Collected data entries
▬▬▬▬▬▬▬▬▬▬
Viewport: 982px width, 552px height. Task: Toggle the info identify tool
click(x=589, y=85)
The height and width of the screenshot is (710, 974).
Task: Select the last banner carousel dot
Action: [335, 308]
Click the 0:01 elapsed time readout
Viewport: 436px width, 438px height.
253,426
▬▬▬▬▬▬▬▬▬▬
Copy out every record above once more, precisely as written.

Viewport: 982px width, 552px height. Task: Toggle the info identify tool
click(x=589, y=85)
The height and width of the screenshot is (710, 974).
Task: Select the last banner carousel dot
Action: [335, 308]
Click the 0:01 elapsed time readout
Viewport: 436px width, 438px height.
253,426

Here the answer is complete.